Add Process to EDITO¶
Learn how to deploy computational models and data processing workflows to EDITO.
⚠️ Important Notice: The example process provided in this tutorial is purely demonstrative and serves as a template for learning. It may need to be adjusted, customized, or completely rewritten to meet your specific data processing needs and requirements.
🎯 What You'll Learn¶
- Identify when your application is a model (input → output transformation)
- Dockerize computational workflows and models
- Deploy processes to EDITO using the process playground
- Configure Helm charts for batch processing jobs
- Handle input data from online sources or personal storage
🛠️ Requirements¶
- Docker - Containerization
- GitLab account - EDITO infrastructure access
- Container registry (GitHub Packages, Docker Hub, etc.)
🤔 When Is My App a Model?¶
Your application qualifies as a model when it: - Takes input data and transforms it into output data - Performs computational analysis, prediction, or simulation - Processes data through algorithms or mathematical operations - Generates results that can be used for decision-making or further analysis
Examples: - Machine learning models (prediction, classification) - Statistical analysis workflows - Simulation models - Data processing pipelines - Image processing algorithms
📊 Input Data Sources¶
Your model can work with data from several sources:
External APIs and URLs¶
- Download data from external services
- Access real-time data streams
- Connect to public datasets and repositories
Pre-loaded Data¶
- Include static data in your Docker image
- Copy data files during container build
- Access data from
/app/data/directory
Generated Data¶
- Create sample data for demonstration
- Generate synthetic datasets for testing
- Use built-in R data generation functions
📁 Tutorial examples¶
example_model/- Complete example model workflow with R scriptsexample_process/- Demonstrative process template (Helm chart for deployment)
🔬 Example Model¶
The example_model/ directory contains a complete R-based model that demonstrates the typical workflow:
Model Components¶
Dockerfile- Container configuration with R environmentScripts/- R scripts for data processing and analysis01_data_preparation.R- Data preprocessing script02_model_analysis.R- Statistical analysis and visualizationrequirements.txt- R package dependencies
Model Workflow¶
# 01_data_preparation.R
# Load and clean input data
data <- read.csv("/data/input/sample_data.csv")
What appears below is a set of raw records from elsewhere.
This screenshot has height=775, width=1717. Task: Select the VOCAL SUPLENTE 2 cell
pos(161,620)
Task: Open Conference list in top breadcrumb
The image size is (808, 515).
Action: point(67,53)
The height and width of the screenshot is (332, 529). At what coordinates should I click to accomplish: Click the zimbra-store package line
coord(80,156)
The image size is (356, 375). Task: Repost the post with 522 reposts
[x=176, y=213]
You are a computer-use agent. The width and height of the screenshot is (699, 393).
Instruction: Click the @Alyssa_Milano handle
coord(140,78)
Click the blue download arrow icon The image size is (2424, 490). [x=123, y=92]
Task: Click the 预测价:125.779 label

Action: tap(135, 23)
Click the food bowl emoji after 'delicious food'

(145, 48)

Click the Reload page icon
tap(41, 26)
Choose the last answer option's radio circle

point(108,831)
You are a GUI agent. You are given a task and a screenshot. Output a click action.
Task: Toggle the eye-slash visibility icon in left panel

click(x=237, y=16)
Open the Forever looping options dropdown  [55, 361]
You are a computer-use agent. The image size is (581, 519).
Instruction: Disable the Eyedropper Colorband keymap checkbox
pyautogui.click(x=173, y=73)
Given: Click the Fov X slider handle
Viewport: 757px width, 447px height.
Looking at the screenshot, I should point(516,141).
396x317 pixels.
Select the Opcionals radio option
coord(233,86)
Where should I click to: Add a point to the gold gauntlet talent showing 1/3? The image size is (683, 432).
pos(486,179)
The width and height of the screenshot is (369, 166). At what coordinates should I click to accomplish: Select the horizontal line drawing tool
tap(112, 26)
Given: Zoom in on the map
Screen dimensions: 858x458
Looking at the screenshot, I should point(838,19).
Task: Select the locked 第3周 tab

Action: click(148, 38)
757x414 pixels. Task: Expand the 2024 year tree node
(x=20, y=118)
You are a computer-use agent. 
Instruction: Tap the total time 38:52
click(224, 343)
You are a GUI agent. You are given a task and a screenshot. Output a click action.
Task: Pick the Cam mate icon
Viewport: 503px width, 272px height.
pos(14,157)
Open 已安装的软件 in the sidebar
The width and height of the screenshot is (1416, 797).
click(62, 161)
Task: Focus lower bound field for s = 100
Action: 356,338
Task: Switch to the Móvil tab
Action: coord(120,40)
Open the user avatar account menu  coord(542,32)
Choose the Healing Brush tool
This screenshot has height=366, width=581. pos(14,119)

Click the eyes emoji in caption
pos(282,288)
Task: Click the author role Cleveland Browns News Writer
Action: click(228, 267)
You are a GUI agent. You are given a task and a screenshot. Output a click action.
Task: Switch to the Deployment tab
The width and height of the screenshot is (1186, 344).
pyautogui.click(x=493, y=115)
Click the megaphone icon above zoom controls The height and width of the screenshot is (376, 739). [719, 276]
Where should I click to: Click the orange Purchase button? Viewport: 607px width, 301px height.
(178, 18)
processed_data <- data %>%
filter(!is.na(value)) %>%
mutate(processed_value = value * 2)
# 02_model_analysis.R
# Run analysis and generate results
model <- lm(processed_value ~ category, data = processed_data)
results <- summary(model)
# Save outputs
write.csv(results, "/data/output/analysis_results.csv")
🐳 Dockerize and Push¶
1. Build Your Docker Image¶
2. Push to Container Registry¶
# Tag for your registry
docker tag your-registry/your-model:latest your-registry.com/your-model:latest
# Push to registry
docker push your-registry.com/your-model:latest
Supported Registries: - GitHub Packages - Docker Hub - GitLab Container Registry - Any OCI-compatible registry
🚀 Deploy to EDITO¶
1. Clone EDITO Process Playground¶
git clone https://gitlab.mercator-ocean.fr/pub/edito-infra/process-playground.git
cd process-playground
README!¶
Follow the EDITO Process Playground README
Deploy Your Process¶
Use the process playground interface to deploy your containerized model with the Helm chart template.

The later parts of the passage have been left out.